From: Steffen <sdaoden_at_gmail.com>
Date: Tue, 05 Nov 2013 21:57:48 +0100

Markus Scherer <markus.icu_at_gmail.com> wrote:
 |On Tue, Nov 5, 2013 at 5:38 AM, Steffen Daode <sdaoden_at_gmail.com> wrote:
 |
 |> Hello,
 |> ...i came to this solution in order to generate test data with
 |> awk(1) in a memory-friendly way?
 |
 |Comments like at the end of this line?
 |
 |0009..000D ; White_space # Cc [5] <control>..<control>

Yes, the 'Cc' in particular.

 |(The problem i'm facing is that _PRINT and _GRAPH cannot be set
 |> for some properties from PropList.txt, say, _PRINT can't be set
 |> for U+0009, CHARACTER TABULATION (ht), since it's a Cc, but in
 |> order to know that i had to parse UnicodeData.txt and store
 |> character information in memory first, (not thinking about further
 |> options), but that requires a lot of memory, more than is
 |> available on low-end machines.)
 |
 |The comments are just that, comments, for human consumption, and their
 |format may change without notice. One exception is the syntax in the
 |@missing lines.

yup, it was a stupid question on auto-generated data, i've
realized that, but too late. So your answer deserves special
thanks. But imho it's a pity that it was felt that the
General_Category belongs into the comment only.

(And on the other hand stupid questions are better than shit
decisions :)

 |It is normal that you need to parse multiple Unicode data files for
 |extracting useful data.

Yes, and i'm in the process of getting used to it, but

 |It also does not require "a lot of memory" considering how much memory is
 |available even on ten-year-old clunkers at this point, unless you are
 |especially extravagant with how you store the data. Besides, after parsing,
 |you would normally build more compact data structures for the data you need.

the problem is that i want to be double-tracked here: On the
one hand i (will) have a ISO C parser that (will) mince(s) all the
Unicode data files in order to generate dainty nibbles for the
C code which performs the tasks i'm after, say, uppercasing.

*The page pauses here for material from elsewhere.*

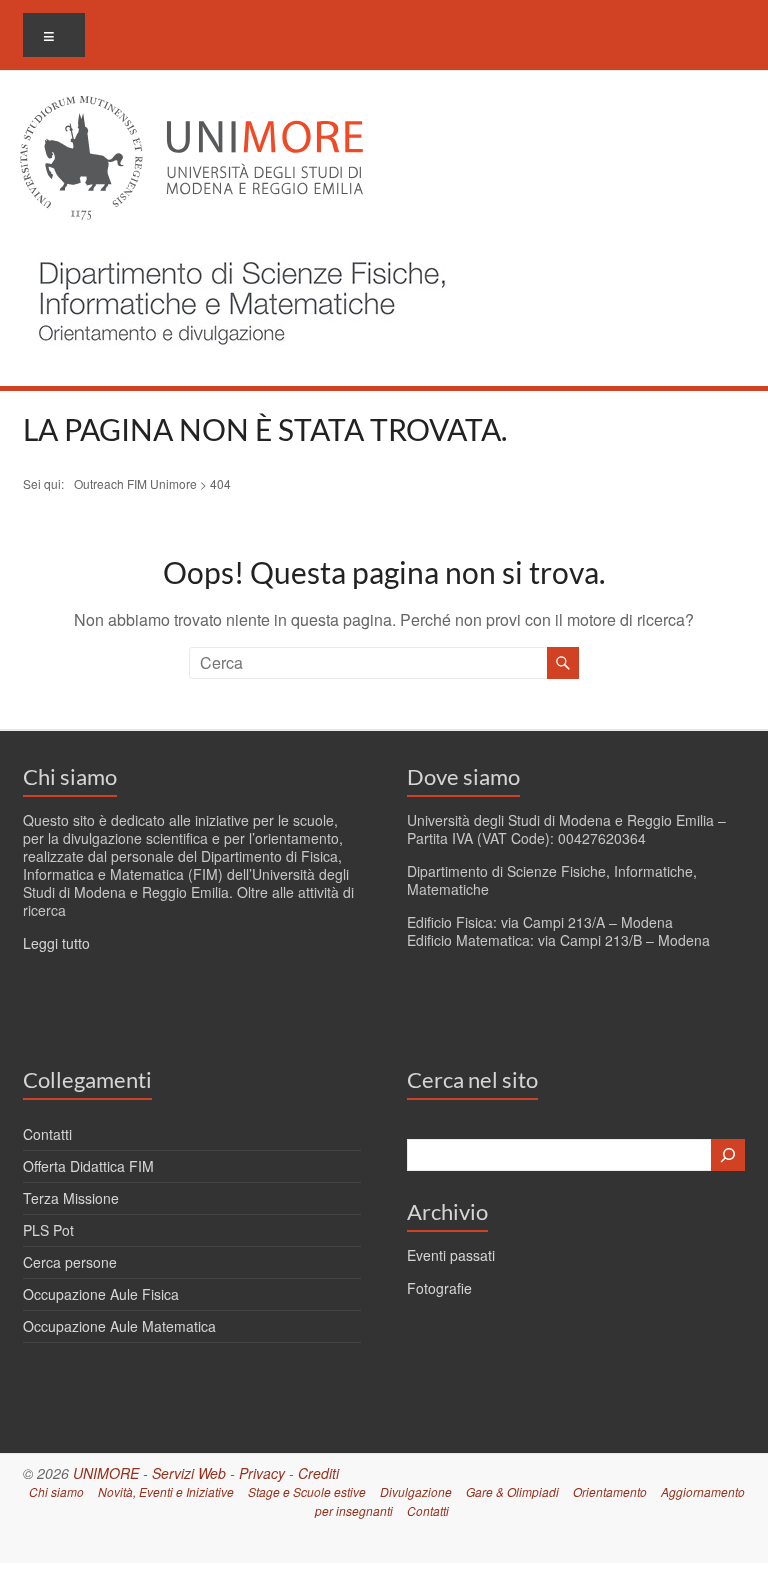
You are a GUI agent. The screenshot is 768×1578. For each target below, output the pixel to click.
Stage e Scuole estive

But on the other i (actually have learned the lesson that i) need
to generate test data so that a 'make test' is possible. Well, in
a not to far future i'm gonna add 'make devel-test-perl' and even
later i hope for 'make devel-test-icu', so that it is possible to
compare the outcome against long-developed codebases, but still
a normal user should be able to run 'make test' and get some
useful testing. Etc. etc. (I.e., i once found two compiler bugs
because of testing, and have been able to correct my code so that
the bugs did not occur.)

Today, and as of Unicode 6.2.0 and 6.3.0, it seems to be possible
to gain that level of testing for rather simple tasks like case
transliterations and visual code point widths, which is all i know
yet, simply by sequentially iterating over the data and having
a test protocol that knows a bit of data precedence, i.e., pushing
the burden of duplicate entry elimination on the test parser, not
the test generator. awk(1) arrays are pretty memory hungry, and
having arrays of '0x10FFFFu - (2 * (0xFFFFu + 1))' elements will
maybe not blow a Raspberry Pi Model A with its 256 MB of RAM, but
maybe the administrator imposed datasize limit... effectively
resulting in a abort.

In fact i even had implemented a LOWMEM= hook for exactly this
case before (back in June), because GNU awk(1) required so much
memory that it happened to happen on a testbox. Just like this:

  Note that generating the test data requires a noticeable amount of
  memory, especially with GNU awk(1) (gawk(1)). If compilation fails
  during this step, try setting the LOWMEM environment variable -- this
  will generate incomplete test data, but which shouldn't worry most
  users, since the generated test data is always the same for a specific
  Unicode version and thus has been tested before shipout. Note that
  the `test' make(1) target will produce errors if LOWMEM is used (due to
  the incomplete data).

 |especially extravagant with how you store the data. Besides, after parsing,
 |you would normally build more compact data structures for the data you need.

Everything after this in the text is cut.